Data to use
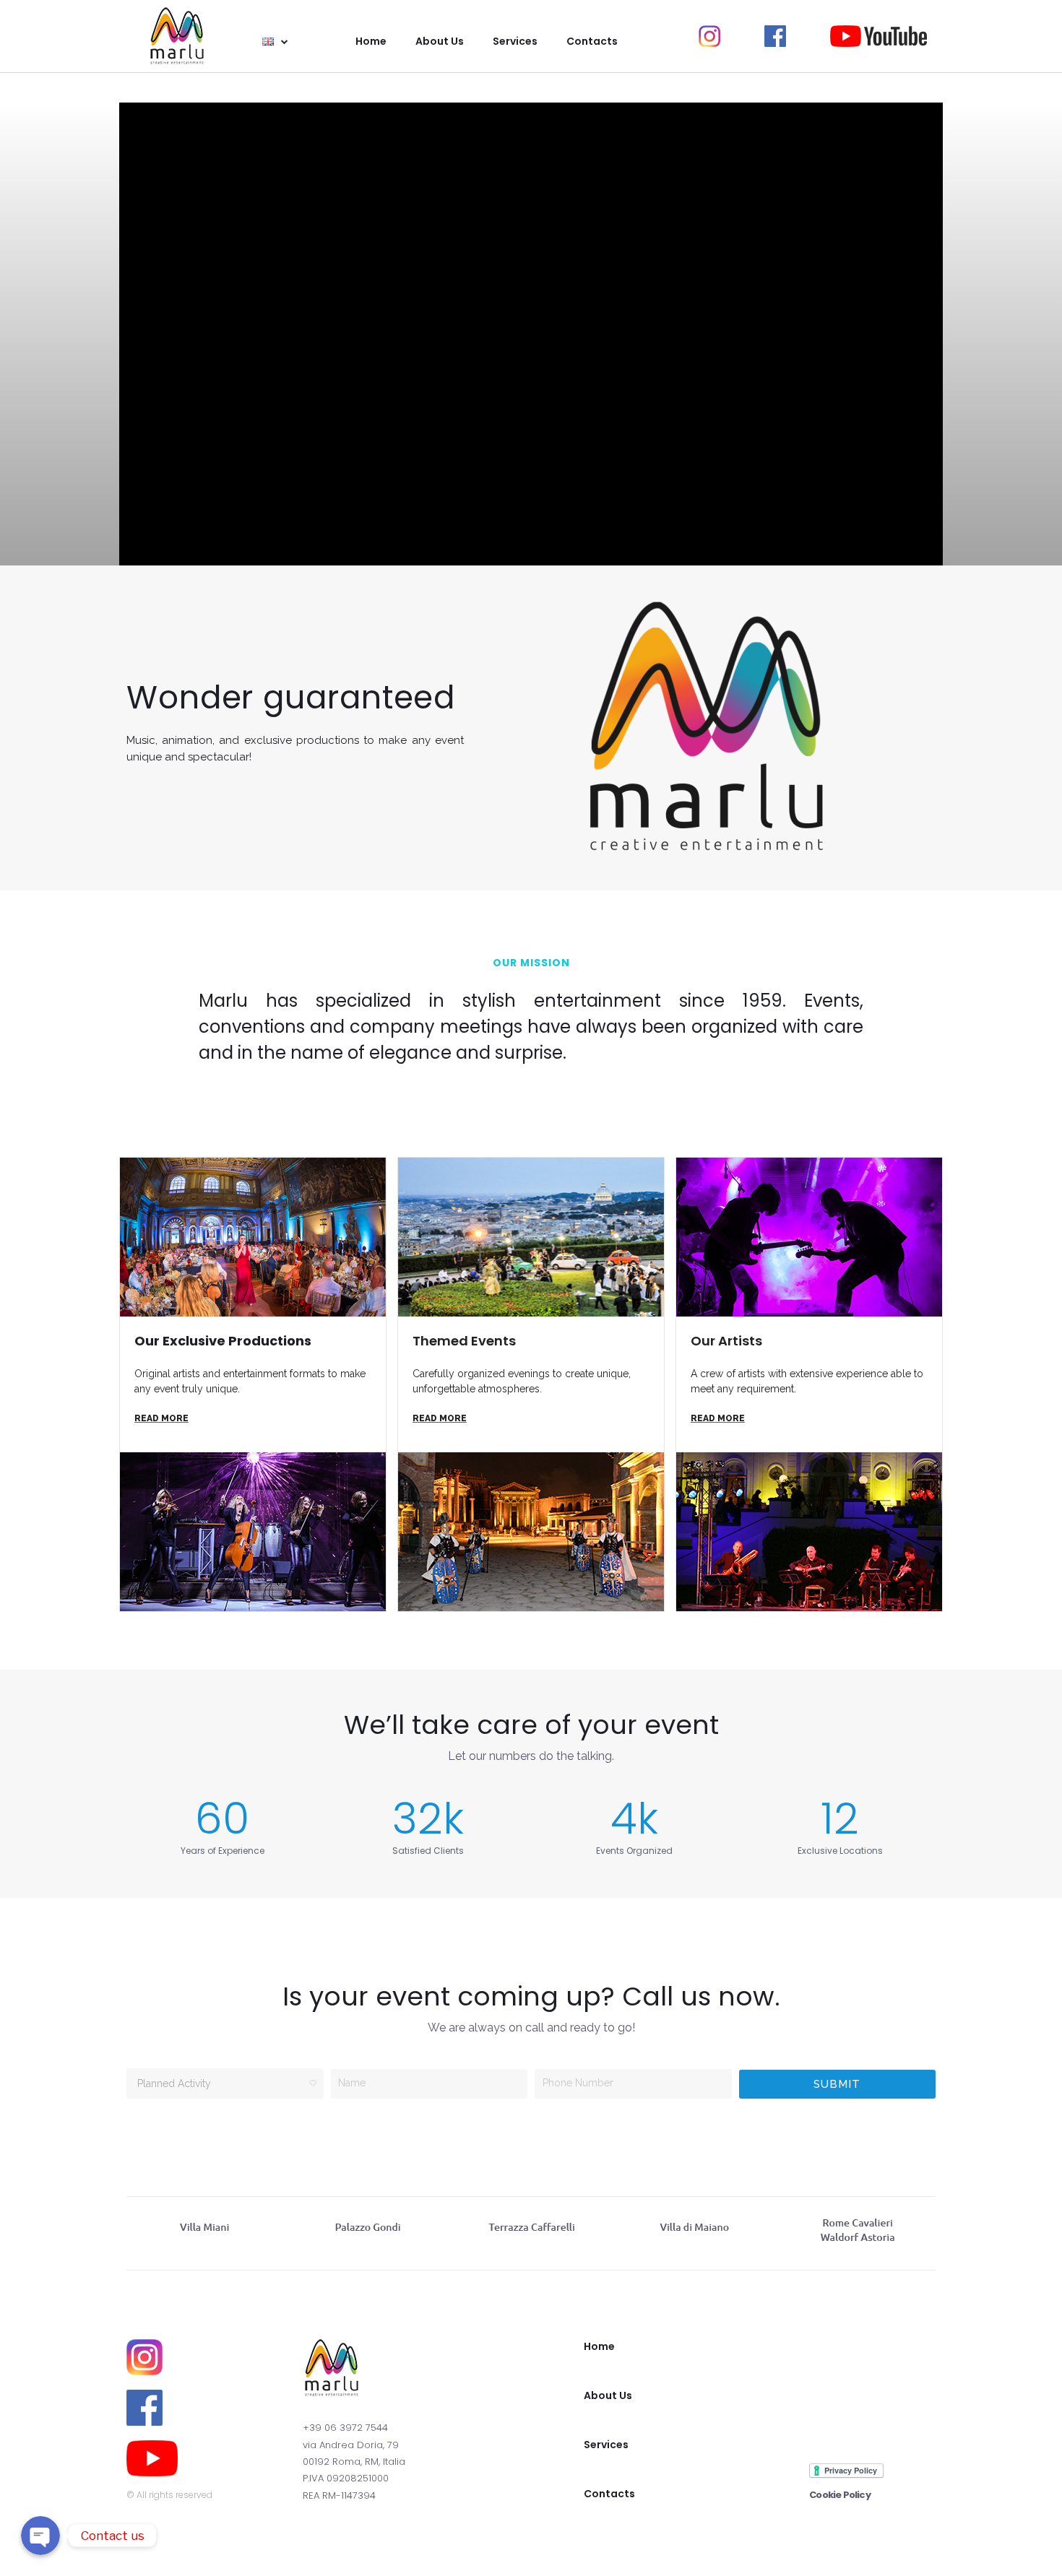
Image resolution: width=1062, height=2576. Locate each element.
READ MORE (161, 1418)
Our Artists (726, 1341)
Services (606, 2444)
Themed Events (464, 1341)
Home (599, 2346)
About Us (608, 2395)
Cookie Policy (840, 2495)
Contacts (609, 2493)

Problem description
Type the entries again verbatim. Any pictures should be skipped.

Result below
Image resolution: width=1062, height=2576. Locate each element.
READ MORE (161, 1418)
Our Artists (726, 1341)
Services (606, 2444)
Themed Events (464, 1341)
Home (599, 2346)
About Us (608, 2395)
Cookie Policy (840, 2495)
Contacts (609, 2493)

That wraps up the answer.